#### [What to work on]
Swap "Viewport" for "Display area" throughout the lines below. Copy everything else as it stands.

--- Begin Exercise input ---

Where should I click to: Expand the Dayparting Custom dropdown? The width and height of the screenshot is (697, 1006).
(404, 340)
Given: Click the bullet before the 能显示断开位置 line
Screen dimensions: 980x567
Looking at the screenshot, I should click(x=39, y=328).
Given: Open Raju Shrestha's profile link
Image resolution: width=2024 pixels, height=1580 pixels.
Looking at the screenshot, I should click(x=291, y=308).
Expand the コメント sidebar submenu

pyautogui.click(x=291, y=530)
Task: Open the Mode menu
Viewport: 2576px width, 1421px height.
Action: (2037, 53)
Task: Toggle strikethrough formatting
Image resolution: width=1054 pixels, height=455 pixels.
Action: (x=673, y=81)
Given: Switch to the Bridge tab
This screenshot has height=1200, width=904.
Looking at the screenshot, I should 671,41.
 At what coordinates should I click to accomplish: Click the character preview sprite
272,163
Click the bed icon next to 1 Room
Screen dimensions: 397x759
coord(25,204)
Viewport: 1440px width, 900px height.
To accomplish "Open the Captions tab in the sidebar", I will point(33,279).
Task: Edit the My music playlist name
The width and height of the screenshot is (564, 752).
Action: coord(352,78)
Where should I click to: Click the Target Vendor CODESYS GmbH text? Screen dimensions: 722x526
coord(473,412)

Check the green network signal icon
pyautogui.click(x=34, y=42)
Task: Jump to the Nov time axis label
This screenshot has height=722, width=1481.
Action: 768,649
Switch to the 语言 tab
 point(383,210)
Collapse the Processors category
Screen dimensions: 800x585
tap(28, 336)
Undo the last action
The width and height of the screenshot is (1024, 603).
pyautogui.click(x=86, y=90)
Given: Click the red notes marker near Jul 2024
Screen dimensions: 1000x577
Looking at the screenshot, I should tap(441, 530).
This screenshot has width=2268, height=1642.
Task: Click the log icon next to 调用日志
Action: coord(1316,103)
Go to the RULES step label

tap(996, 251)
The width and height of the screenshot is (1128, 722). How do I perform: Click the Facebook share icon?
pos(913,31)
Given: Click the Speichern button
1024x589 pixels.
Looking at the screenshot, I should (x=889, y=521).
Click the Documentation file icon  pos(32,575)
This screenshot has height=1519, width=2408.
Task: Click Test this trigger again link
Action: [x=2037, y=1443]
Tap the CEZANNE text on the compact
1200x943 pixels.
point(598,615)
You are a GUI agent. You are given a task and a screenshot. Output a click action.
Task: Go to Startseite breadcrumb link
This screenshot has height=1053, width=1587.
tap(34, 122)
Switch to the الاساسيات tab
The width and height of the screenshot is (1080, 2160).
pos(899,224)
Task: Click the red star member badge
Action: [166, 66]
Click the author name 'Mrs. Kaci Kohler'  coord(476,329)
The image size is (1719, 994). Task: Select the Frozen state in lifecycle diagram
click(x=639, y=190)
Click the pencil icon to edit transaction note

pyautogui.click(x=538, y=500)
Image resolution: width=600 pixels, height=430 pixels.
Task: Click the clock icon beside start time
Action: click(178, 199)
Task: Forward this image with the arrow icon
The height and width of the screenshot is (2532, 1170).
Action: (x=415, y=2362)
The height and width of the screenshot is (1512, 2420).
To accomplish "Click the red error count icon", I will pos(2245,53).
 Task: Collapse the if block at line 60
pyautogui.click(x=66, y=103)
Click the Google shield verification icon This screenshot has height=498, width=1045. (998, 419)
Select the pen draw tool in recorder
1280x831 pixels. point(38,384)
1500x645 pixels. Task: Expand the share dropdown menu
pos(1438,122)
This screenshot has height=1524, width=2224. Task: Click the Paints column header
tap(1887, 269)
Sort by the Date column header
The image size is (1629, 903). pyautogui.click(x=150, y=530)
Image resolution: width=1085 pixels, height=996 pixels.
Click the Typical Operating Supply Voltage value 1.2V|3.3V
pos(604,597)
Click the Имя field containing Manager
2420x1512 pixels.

--- End Exercise input ---

#### [Answer to the problem]
Where should I click to: Expand the Dayparting Custom dropdown? The width and height of the screenshot is (697, 1006).
(404, 340)
Given: Click the bullet before the 能显示断开位置 line
Screen dimensions: 980x567
Looking at the screenshot, I should click(x=39, y=328).
Given: Open Raju Shrestha's profile link
Image resolution: width=2024 pixels, height=1580 pixels.
Looking at the screenshot, I should click(x=291, y=308).
Expand the コメント sidebar submenu

pyautogui.click(x=291, y=530)
Task: Open the Mode menu
Display area: 2576px width, 1421px height.
Action: (2037, 53)
Task: Toggle strikethrough formatting
Image resolution: width=1054 pixels, height=455 pixels.
Action: (x=673, y=81)
Given: Switch to the Bridge tab
This screenshot has height=1200, width=904.
Looking at the screenshot, I should 671,41.
 At what coordinates should I click to accomplish: Click the character preview sprite
272,163
Click the bed icon next to 1 Room
Screen dimensions: 397x759
coord(25,204)
Display area: 1440px width, 900px height.
To accomplish "Open the Captions tab in the sidebar", I will point(33,279).
Task: Edit the My music playlist name
The width and height of the screenshot is (564, 752).
Action: coord(352,78)
Where should I click to: Click the Target Vendor CODESYS GmbH text? Screen dimensions: 722x526
coord(473,412)

Check the green network signal icon
pyautogui.click(x=34, y=42)
Task: Jump to the Nov time axis label
This screenshot has height=722, width=1481.
Action: 768,649
Switch to the 语言 tab
 point(383,210)
Collapse the Processors category
Screen dimensions: 800x585
tap(28, 336)
Undo the last action
The width and height of the screenshot is (1024, 603).
pyautogui.click(x=86, y=90)
Given: Click the red notes marker near Jul 2024
Screen dimensions: 1000x577
Looking at the screenshot, I should tap(441, 530).
This screenshot has width=2268, height=1642.
Task: Click the log icon next to 调用日志
Action: coord(1316,103)
Go to the RULES step label

tap(996, 251)
The width and height of the screenshot is (1128, 722). How do I perform: Click the Facebook share icon?
pos(913,31)
Given: Click the Speichern button
1024x589 pixels.
Looking at the screenshot, I should (x=889, y=521).
Click the Documentation file icon  pos(32,575)
This screenshot has height=1519, width=2408.
Task: Click Test this trigger again link
Action: [x=2037, y=1443]
Tap the CEZANNE text on the compact
1200x943 pixels.
point(598,615)
You are a GUI agent. You are given a task and a screenshot. Output a click action.
Task: Go to Startseite breadcrumb link
This screenshot has height=1053, width=1587.
tap(34, 122)
Switch to the الاساسيات tab
The width and height of the screenshot is (1080, 2160).
pos(899,224)
Task: Click the red star member badge
Action: [166, 66]
Click the author name 'Mrs. Kaci Kohler'  coord(476,329)
The image size is (1719, 994). Task: Select the Frozen state in lifecycle diagram
click(x=639, y=190)
Click the pencil icon to edit transaction note

pyautogui.click(x=538, y=500)
Image resolution: width=600 pixels, height=430 pixels.
Task: Click the clock icon beside start time
Action: click(178, 199)
Task: Forward this image with the arrow icon
The height and width of the screenshot is (2532, 1170).
Action: (x=415, y=2362)
The height and width of the screenshot is (1512, 2420).
To accomplish "Click the red error count icon", I will pos(2245,53).
 Task: Collapse the if block at line 60
pyautogui.click(x=66, y=103)
Click the Google shield verification icon This screenshot has height=498, width=1045. (998, 419)
Select the pen draw tool in recorder
1280x831 pixels. point(38,384)
1500x645 pixels. Task: Expand the share dropdown menu
pos(1438,122)
This screenshot has height=1524, width=2224. Task: Click the Paints column header
tap(1887, 269)
Sort by the Date column header
The image size is (1629, 903). pyautogui.click(x=150, y=530)
Image resolution: width=1085 pixels, height=996 pixels.
Click the Typical Operating Supply Voltage value 1.2V|3.3V
pos(604,597)
Click the Имя field containing Manager
2420x1512 pixels.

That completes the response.